61 × 122 cm (24 × 48 in.)

Classification

photograph

Museum

The Art Institute of Chicago

Chicago, United States

Credit Line

Gift of Edlis Neeson Collection

Background & Context

Background Story

"Untitled #92" is a 1981 chromogenic print by Cindy Sherman that serves as a companion to the other works in the "Untitled Film Still" series, the image showing the artist in a different costume, pose, and emotional register that demonstrates the extraordinary range of her self-transformative practice. The composition is another 24 × 48 inch print, the horizontal format suggesting the widescreen cinema of the 1950s and 1960s, the image cropped and composed to mimic the narrative conventions of film while refusing to provide the narrative content that would make the image coherent.
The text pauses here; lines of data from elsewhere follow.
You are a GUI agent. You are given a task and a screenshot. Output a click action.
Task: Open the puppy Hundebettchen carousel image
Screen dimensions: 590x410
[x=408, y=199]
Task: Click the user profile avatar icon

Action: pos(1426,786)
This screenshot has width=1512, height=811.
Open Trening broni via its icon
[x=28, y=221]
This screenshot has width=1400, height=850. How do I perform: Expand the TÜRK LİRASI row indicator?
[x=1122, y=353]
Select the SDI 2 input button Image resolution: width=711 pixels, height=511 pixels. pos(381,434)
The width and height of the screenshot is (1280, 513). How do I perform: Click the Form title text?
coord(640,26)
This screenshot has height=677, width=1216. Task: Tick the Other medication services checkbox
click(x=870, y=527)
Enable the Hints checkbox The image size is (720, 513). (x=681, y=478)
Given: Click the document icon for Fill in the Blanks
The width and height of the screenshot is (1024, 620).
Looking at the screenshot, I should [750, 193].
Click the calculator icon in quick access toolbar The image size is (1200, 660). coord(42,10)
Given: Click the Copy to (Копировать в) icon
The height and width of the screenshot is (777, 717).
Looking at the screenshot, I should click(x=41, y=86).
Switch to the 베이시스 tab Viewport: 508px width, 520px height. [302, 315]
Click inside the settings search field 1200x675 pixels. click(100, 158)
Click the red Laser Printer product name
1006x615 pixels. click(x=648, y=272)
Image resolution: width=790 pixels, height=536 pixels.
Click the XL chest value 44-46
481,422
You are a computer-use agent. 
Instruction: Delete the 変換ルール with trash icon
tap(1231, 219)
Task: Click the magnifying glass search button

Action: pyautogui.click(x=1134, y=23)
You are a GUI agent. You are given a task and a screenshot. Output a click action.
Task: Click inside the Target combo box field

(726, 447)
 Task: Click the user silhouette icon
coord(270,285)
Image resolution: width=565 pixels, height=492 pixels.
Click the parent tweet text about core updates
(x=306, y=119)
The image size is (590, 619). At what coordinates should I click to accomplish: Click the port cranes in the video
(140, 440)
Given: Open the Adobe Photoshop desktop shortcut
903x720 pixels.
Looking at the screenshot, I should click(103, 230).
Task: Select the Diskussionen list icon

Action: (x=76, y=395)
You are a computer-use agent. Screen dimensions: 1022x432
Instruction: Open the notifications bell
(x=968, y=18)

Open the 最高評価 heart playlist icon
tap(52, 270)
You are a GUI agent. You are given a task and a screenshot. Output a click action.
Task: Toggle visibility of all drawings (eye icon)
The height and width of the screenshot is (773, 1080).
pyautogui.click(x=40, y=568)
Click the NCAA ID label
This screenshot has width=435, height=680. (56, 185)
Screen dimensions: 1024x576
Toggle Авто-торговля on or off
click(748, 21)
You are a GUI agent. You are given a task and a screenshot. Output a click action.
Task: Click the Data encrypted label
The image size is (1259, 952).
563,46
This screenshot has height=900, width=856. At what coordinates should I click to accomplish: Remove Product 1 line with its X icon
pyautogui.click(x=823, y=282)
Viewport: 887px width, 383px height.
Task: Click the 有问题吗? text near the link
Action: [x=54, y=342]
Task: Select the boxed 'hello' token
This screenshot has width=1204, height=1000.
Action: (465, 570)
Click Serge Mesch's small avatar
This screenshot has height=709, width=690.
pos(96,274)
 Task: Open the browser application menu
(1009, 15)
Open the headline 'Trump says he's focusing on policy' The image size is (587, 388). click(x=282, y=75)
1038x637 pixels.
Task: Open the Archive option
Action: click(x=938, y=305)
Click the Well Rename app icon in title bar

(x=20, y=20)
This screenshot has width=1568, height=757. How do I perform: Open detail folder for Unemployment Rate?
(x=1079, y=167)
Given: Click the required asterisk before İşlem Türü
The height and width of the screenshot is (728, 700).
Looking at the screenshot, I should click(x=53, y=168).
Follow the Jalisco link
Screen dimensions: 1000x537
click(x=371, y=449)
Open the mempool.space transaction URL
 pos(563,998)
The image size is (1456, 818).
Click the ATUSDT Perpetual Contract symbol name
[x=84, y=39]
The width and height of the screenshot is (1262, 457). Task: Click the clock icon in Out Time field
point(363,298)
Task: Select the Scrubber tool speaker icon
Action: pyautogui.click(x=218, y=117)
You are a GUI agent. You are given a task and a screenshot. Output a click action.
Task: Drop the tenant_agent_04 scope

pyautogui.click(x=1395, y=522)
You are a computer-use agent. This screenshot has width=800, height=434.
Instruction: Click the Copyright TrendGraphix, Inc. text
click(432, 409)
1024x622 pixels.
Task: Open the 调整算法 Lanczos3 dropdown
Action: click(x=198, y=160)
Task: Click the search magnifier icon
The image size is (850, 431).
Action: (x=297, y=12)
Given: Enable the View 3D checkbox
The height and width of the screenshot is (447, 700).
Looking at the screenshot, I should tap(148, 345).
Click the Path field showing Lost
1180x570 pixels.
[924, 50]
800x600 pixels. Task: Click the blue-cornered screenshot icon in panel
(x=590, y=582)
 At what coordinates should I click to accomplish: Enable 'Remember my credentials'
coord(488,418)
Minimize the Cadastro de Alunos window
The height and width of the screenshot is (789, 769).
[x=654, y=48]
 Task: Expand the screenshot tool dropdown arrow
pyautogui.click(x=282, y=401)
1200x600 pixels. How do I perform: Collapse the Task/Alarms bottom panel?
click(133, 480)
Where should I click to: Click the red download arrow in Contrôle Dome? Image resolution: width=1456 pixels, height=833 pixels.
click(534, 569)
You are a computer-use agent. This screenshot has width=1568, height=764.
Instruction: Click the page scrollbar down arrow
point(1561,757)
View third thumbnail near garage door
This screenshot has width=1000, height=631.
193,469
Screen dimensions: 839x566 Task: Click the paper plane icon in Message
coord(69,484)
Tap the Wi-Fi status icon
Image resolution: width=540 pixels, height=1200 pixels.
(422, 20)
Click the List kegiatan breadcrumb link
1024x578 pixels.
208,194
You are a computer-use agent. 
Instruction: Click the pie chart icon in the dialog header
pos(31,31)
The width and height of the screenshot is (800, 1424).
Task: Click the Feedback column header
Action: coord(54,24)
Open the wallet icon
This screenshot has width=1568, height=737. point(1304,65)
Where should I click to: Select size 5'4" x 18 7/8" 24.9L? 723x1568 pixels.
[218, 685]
The chromogenic print creates the same surface of commercial perfection that characterizes the series, the colors saturated and the tones smooth, the technical excellence serving both to seduce the viewer into the cinematic illusion and to maintain the critical distance that allows the deconstruction to occur. The 1981 date places this work in the same period as "Untitled #86" and the other film stills, suggesting that Sherman was producing these images in rapid succession, each photograph exploring a different aspect of the feminine stereotype and its representational construction. Art historians have compared this series to the star portraits of Hollywood photographers like George Hurrell and the fashion photography of the postwar period, noting that Sherman's treatment is more critical, more focused on the artificiality and the pathos of the constructed image than the celebration or the irony of these other traditions.

Cultural Impact

This 1981 companion chromogenic print expanded self-transformative range through different costume-emotion widescreen cinematic mimicry, using horizontal commercial perfection to both seduce into illusion and maintain critical feminine-stereotype deconstruction distance.

Why It Matters

It matters because Sherman put on another face and made the photograph wonder who was really looking—proving that even a mask could be a mirror if the print was sharp enough.